Note that the function returns a tuple with as many sub-arrays as is requested by the respective argument. And that the result of a split function are views on arrays, rather than copies of arrays (like the slicing operation).

In [None]:
print(x2)
print()
print(np.vsplit(x2, 2))
s1, s2 = np.vsplit(x2, 2)
print()
print(s1)
print()
print(s2)

[[6 5 5 1]
 [3 3 2 4]]

[array([[6, 5, 5, 1]]), array([[3, 3, 2, 4]])]

[[6 5 5 1]]

[[3 3 2 4]]


In [None]:
print(y2)
print()
s1, s2 = np.hsplit(y2, 2)
print(s1)
print()
print(s2)

[[8 2 5 6]
 [4 0 6 7]]

[[8 2]
 [4 0]]

[[5 6]
 [6 7]]


Instead of the number of times the split should be performed, you can also pass a list of indices as a second argument that defines exactly where the splits should happen according to the respective axis. (The returned sub-arrays are then not of equal size, but rather exactly how you defined it.)

In [None]:
print(x2)
print()
s1, s2, s3 = np.hsplit(x2, [1, 3])
print()
print(s1)
print()
print(s2)
print()
print(s3)

[[6 5 5 1]
 [3 3 2 4]]


[[6]
 [3]]

[[5 5]
 [3 2]]

[[1]
 [4]]


# Closing Remarks

The exercise notebook just shows the most common ways of constructing, indexing, slicing, reshaping, combining, and splitting multidimensional arrays, and there are many more functions that can be used for these purposes.

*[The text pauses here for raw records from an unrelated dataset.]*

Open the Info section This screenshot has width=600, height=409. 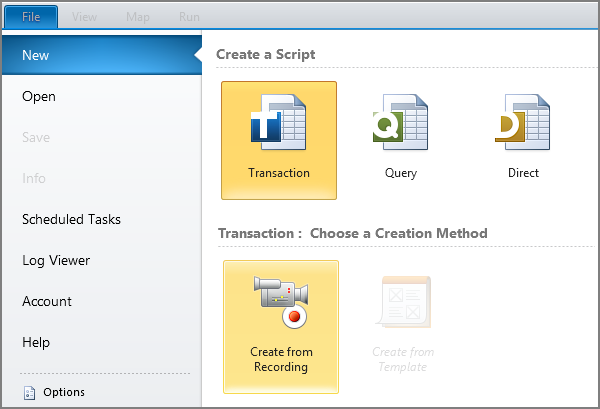[x=34, y=178]
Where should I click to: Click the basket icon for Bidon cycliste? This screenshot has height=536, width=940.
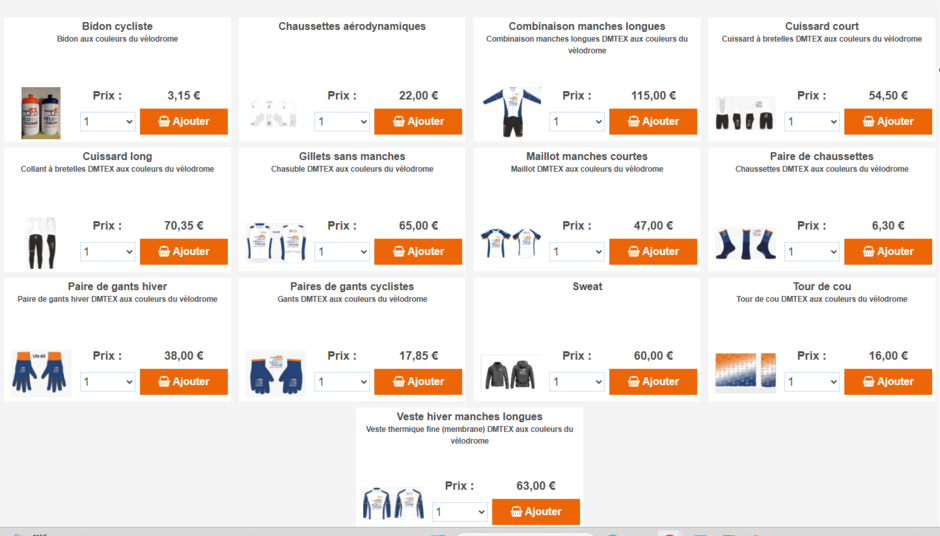click(164, 122)
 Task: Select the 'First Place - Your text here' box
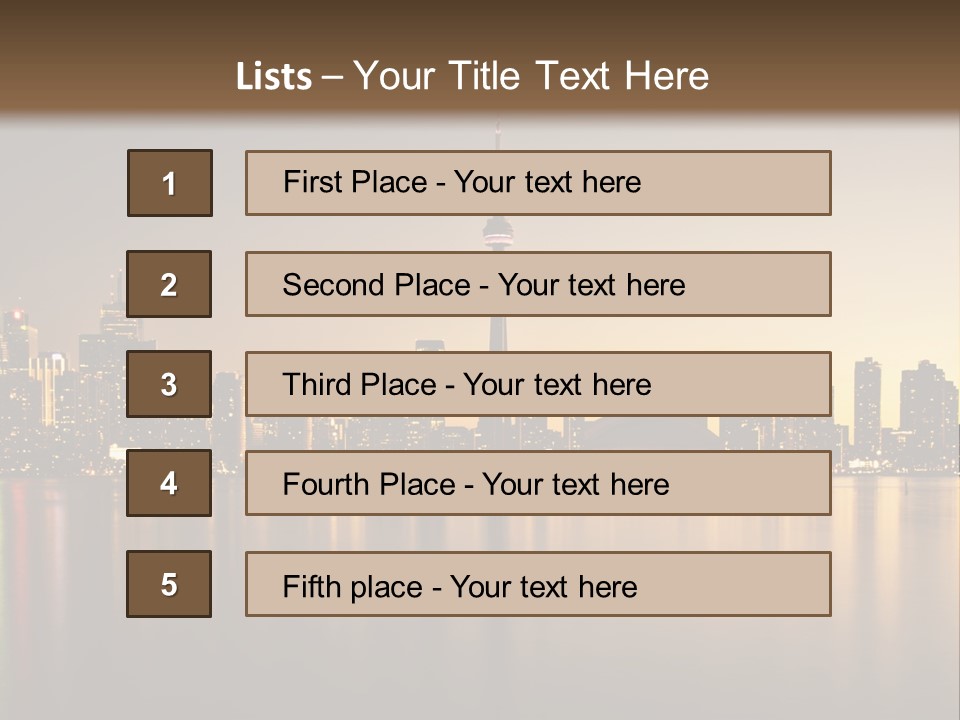[x=538, y=183]
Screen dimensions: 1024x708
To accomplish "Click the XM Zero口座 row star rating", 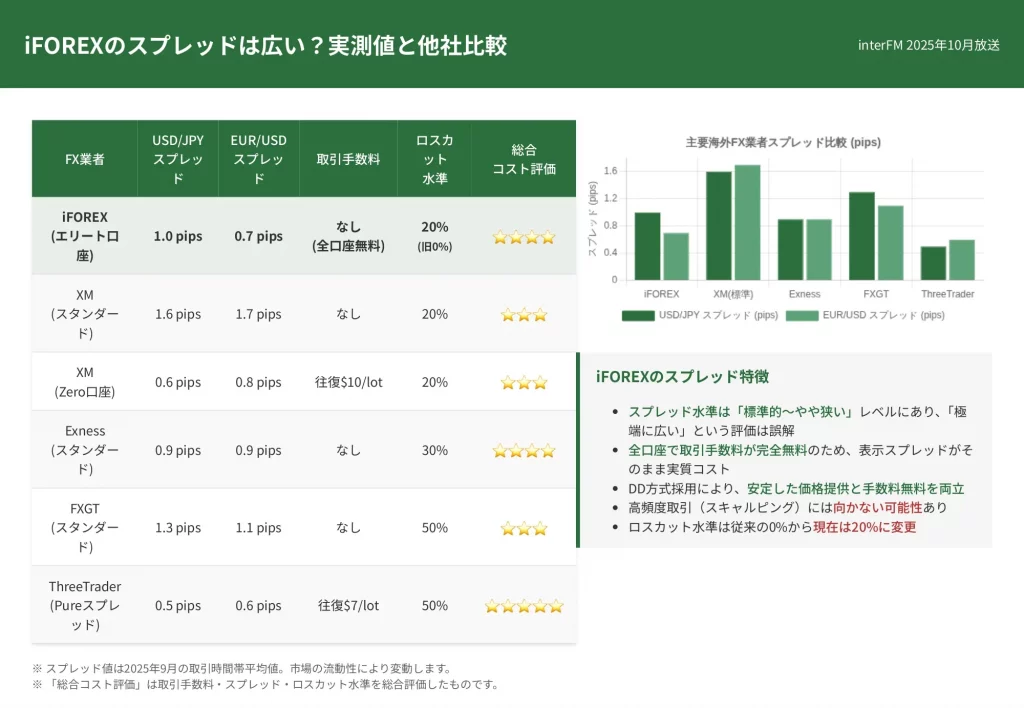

Check the official online documentation of NumPy for further ways. There are also a lot of tricks of the trade that can be used to accomplish some things in this regard in an elegant way. It is always worth searching the web to see if someone encountered the same problem and if someone else had a great way to solve it. 

Once you become more experienced with Numpy,  you will probably love to use it.